Thursday, March 24, 2016

Never Really Mine

It's hard to admit but I never really bonded Trey the way I imagined I would.  The way I imagined most mothers do. The truth is I only had 36 weeks to squeeze in a lifetime of bonding.  Two of those weeks were spent in hospitals trying not to go crazy with worry about what was happening to our little bit.  While most mothers are enjoying skin-to-skin and weathering breastfeeding at all hours of the day and night, I had to settle for pumping in a small sterile room alone wondering if and when my son would enjoy the fruits of my labor.  Long awaited skin-to-skin was replaced with 5 minutes of positioning, tube maneuvering, cord wrestling and iv avoidance to be sure that he was safe and comfortable. Leaving the hospital as a duo instead of a family of three was not the norm but our reality, and a devastating one at that.  Nearly two weeks of worry and increasingly daunting news does not foster bonding.
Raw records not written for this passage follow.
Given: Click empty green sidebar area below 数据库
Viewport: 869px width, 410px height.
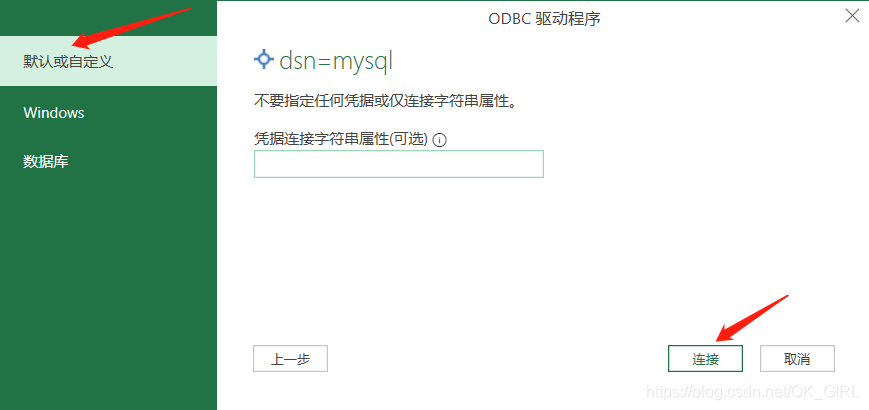Looking at the screenshot, I should click(108, 288).
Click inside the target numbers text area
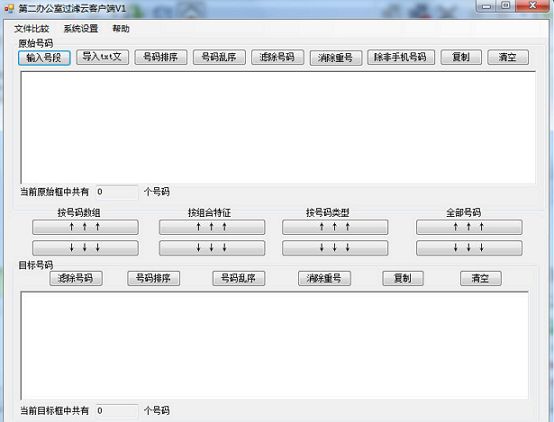The width and height of the screenshot is (554, 422). click(275, 346)
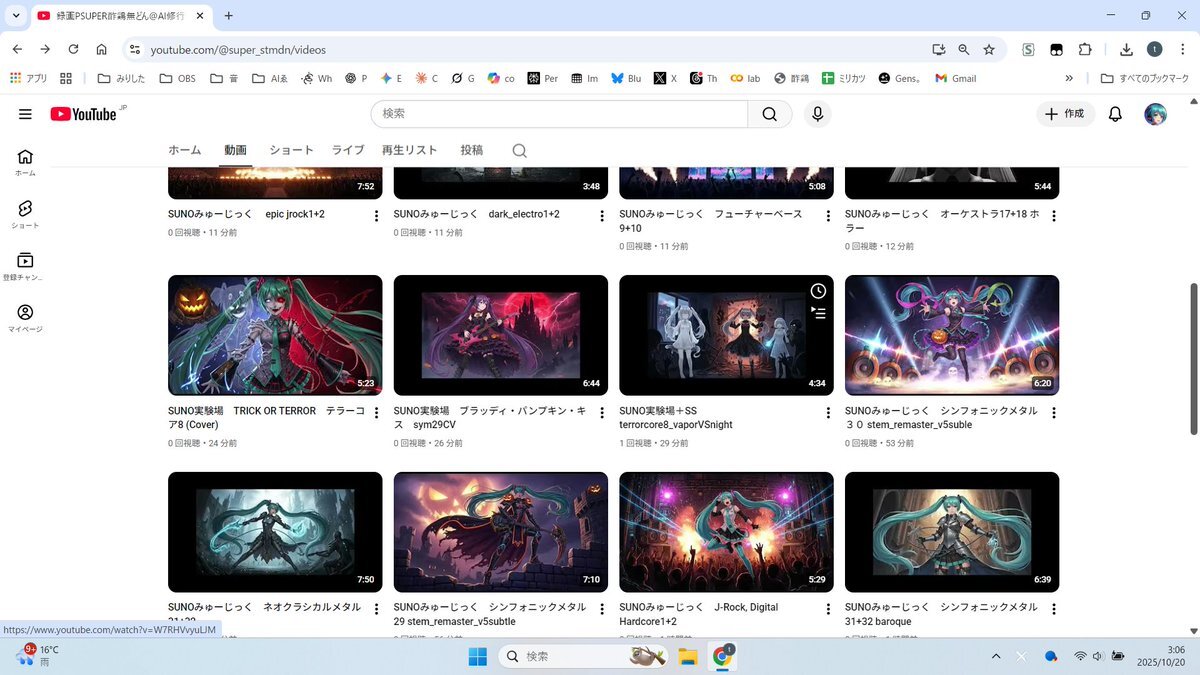Click Watch Later clock on terrorcore8 thumbnail
This screenshot has height=675, width=1200.
818,291
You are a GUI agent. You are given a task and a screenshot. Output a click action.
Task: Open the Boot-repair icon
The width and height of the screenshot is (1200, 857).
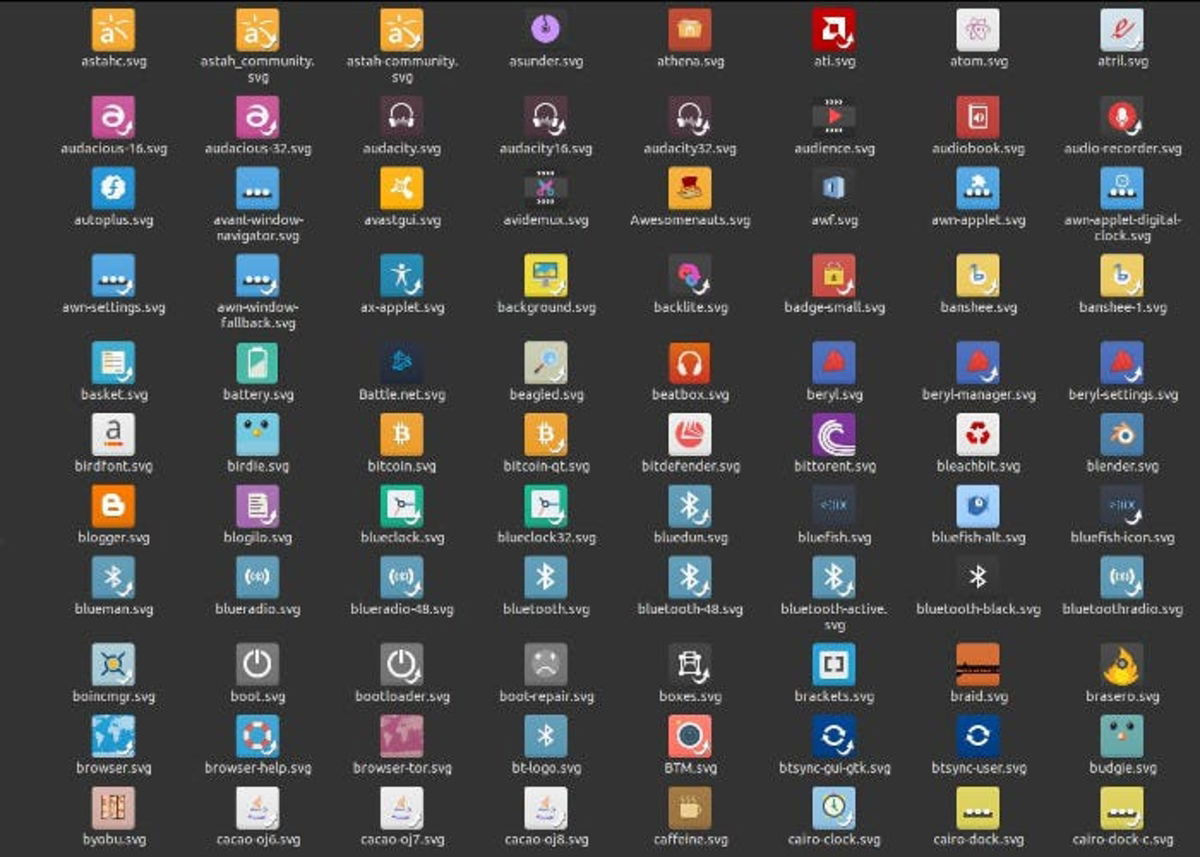pos(545,664)
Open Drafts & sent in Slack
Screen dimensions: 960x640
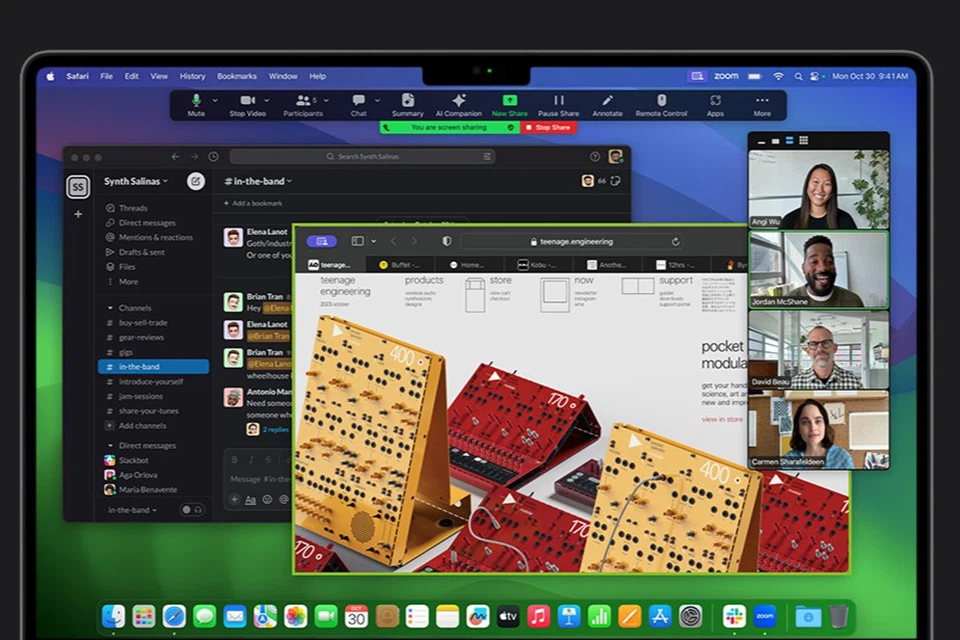[133, 251]
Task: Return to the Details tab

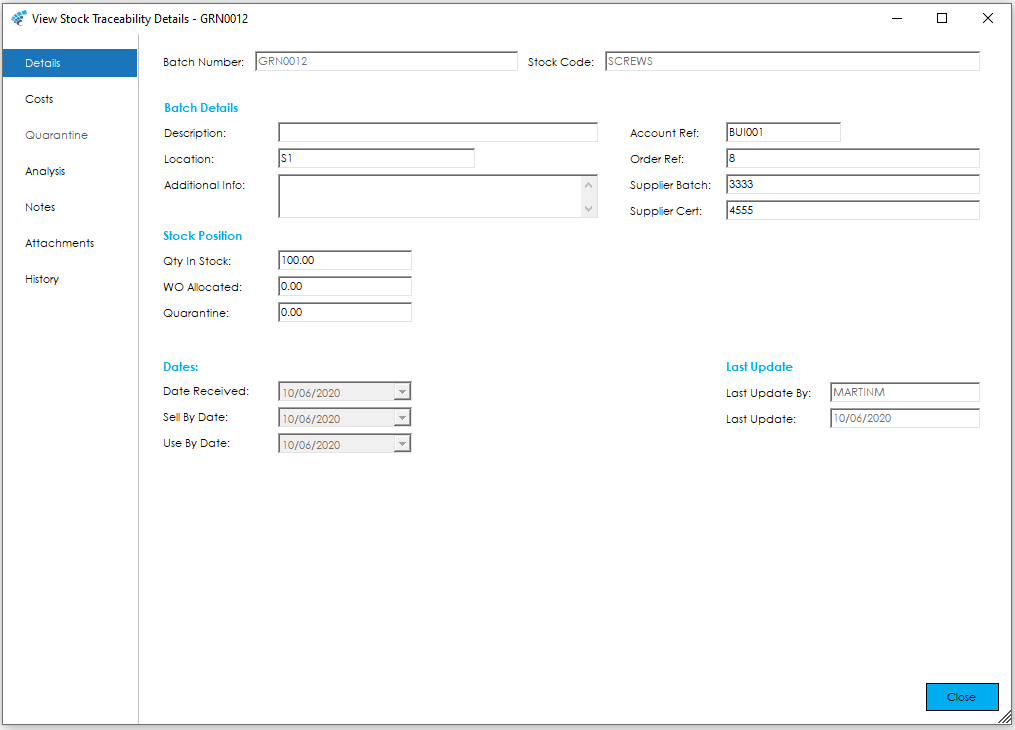Action: pos(42,62)
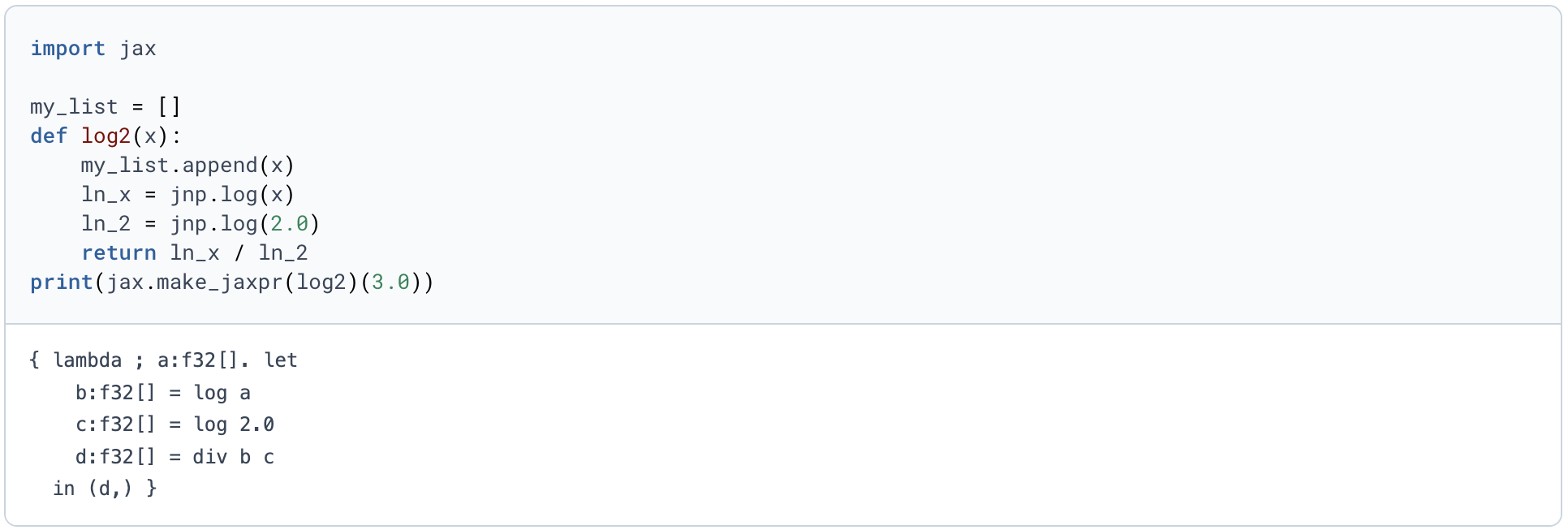1568x530 pixels.
Task: Click the 'b:f32[] = log a' output line
Action: (x=163, y=393)
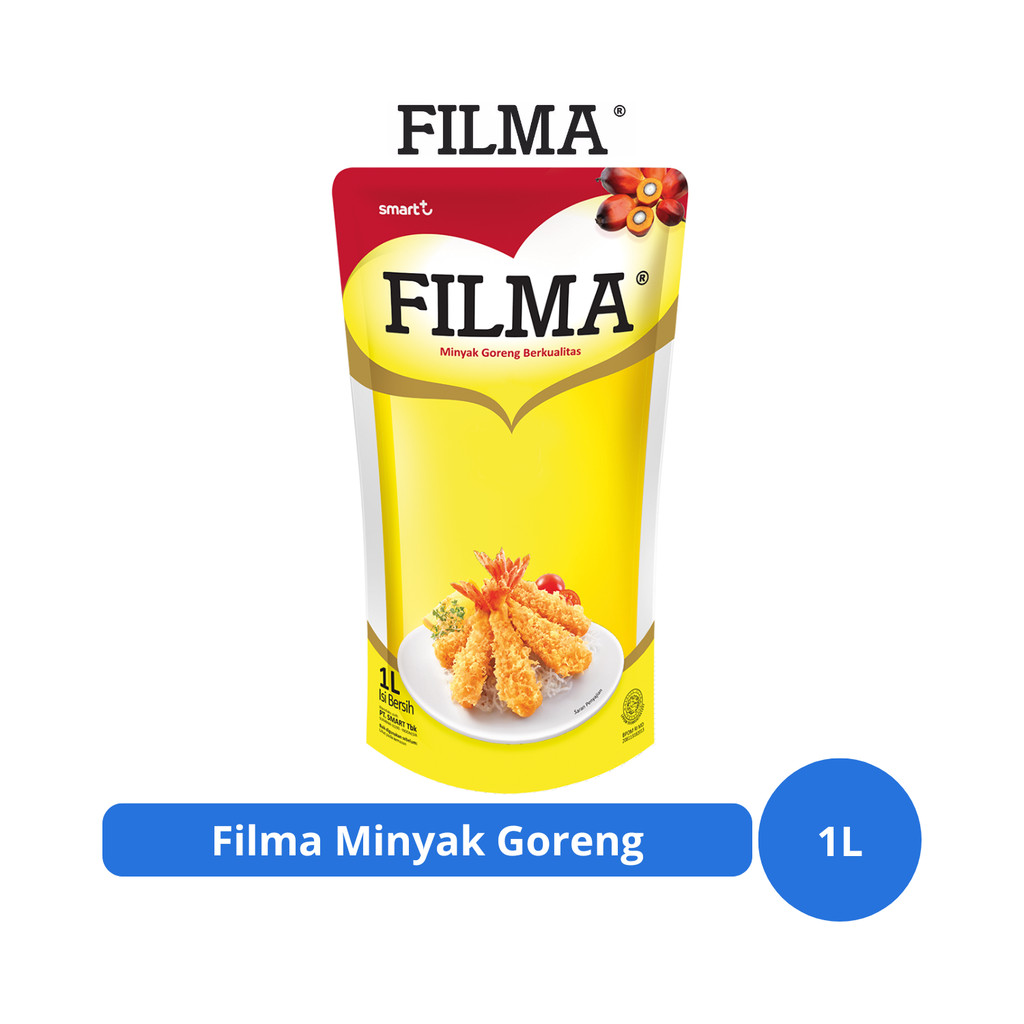Select the palm fruit illustration on the pouch corner
1024x1024 pixels.
point(641,200)
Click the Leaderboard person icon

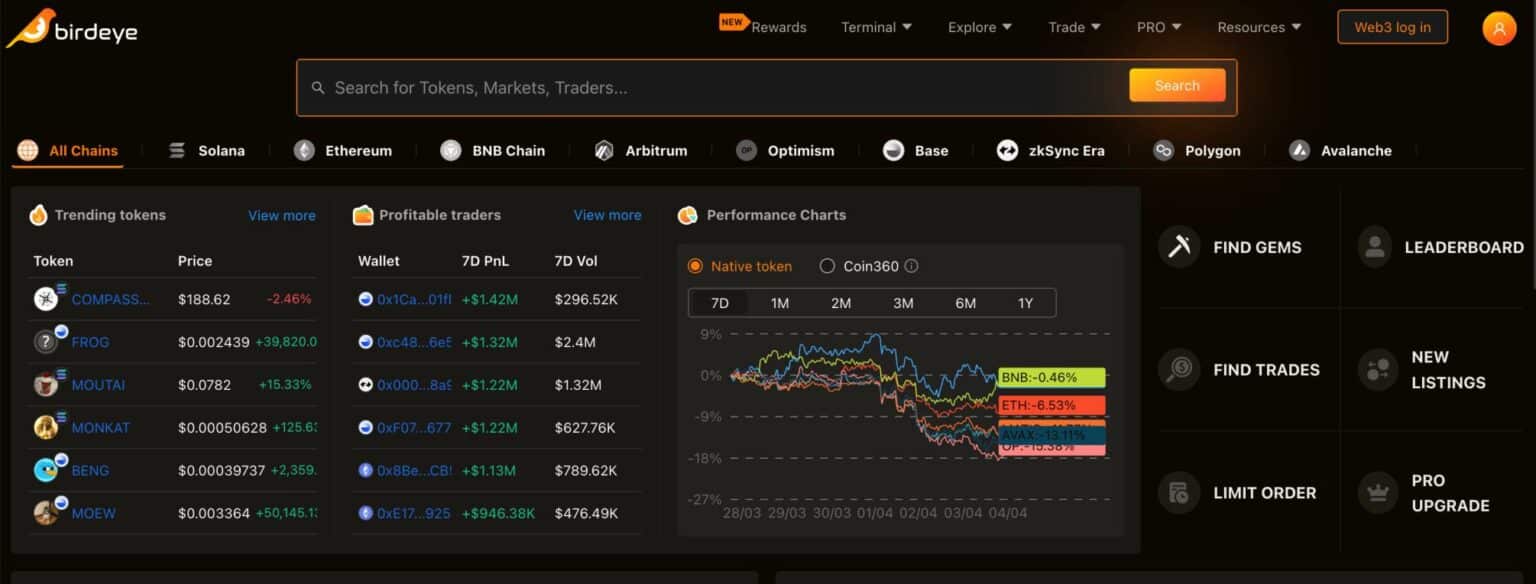(x=1375, y=247)
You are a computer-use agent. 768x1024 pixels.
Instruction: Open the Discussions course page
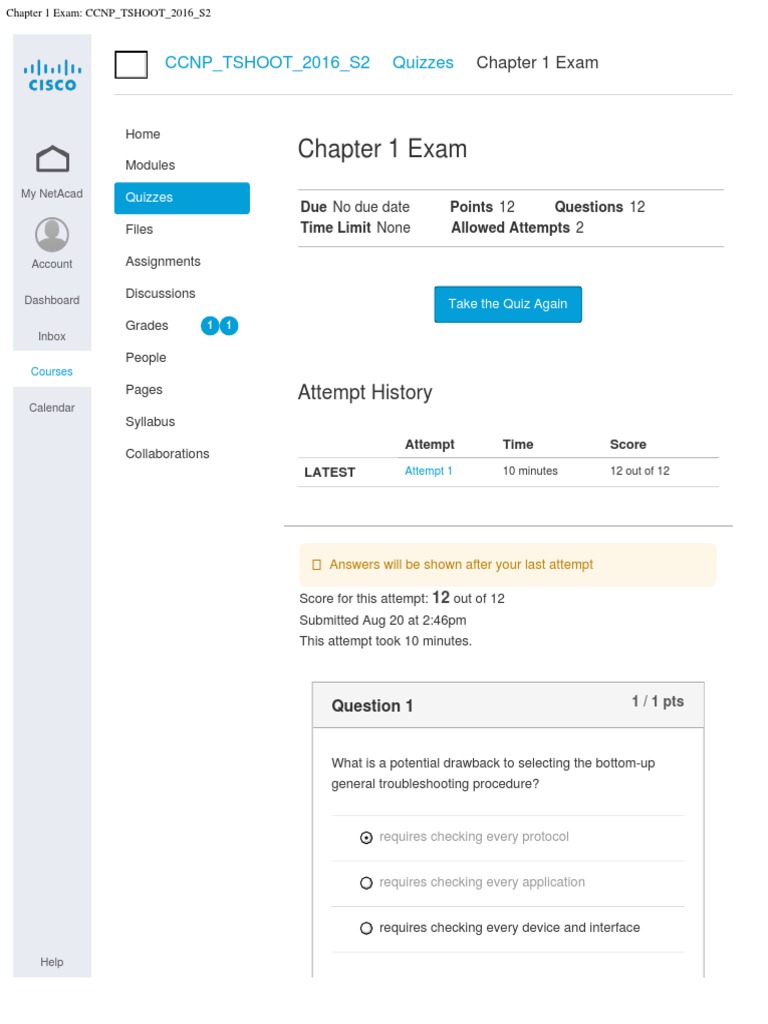[160, 294]
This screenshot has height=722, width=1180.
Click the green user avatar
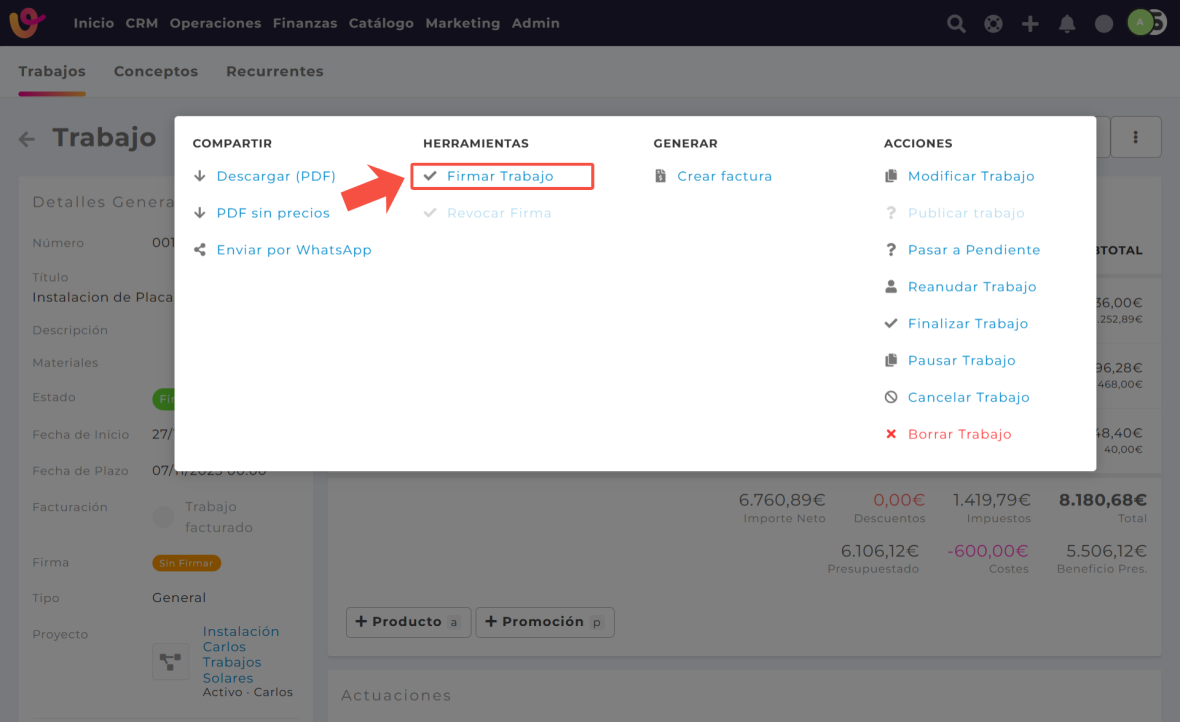(1140, 22)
Then the time we thought we had with him was cut short.

This pity party is brought to you by the fact that I was merely a vessile to carry his failing body. 

To be clear, he is and always will be out son and first born.

That train of thought leaves the station and at the first stop is met with the folks that believe in "the plan".  So if this was "the plan" all along, was he ever really mine?

Next stop, the town where "everything happens for a reason" is the town motto.  Well, if everything happens for a reason, was he ever really mine?

Yet another stop where

Now into a city of hope and a promise that you will have more children.  if I was only supposed to have other children that are living, was he ever really mine?

There is no end of the line, this train of thought rose is truly a round
 trip and I can never get off.  And as I travel around and around a lake of grief I can't help but wonder if he was ever really mine.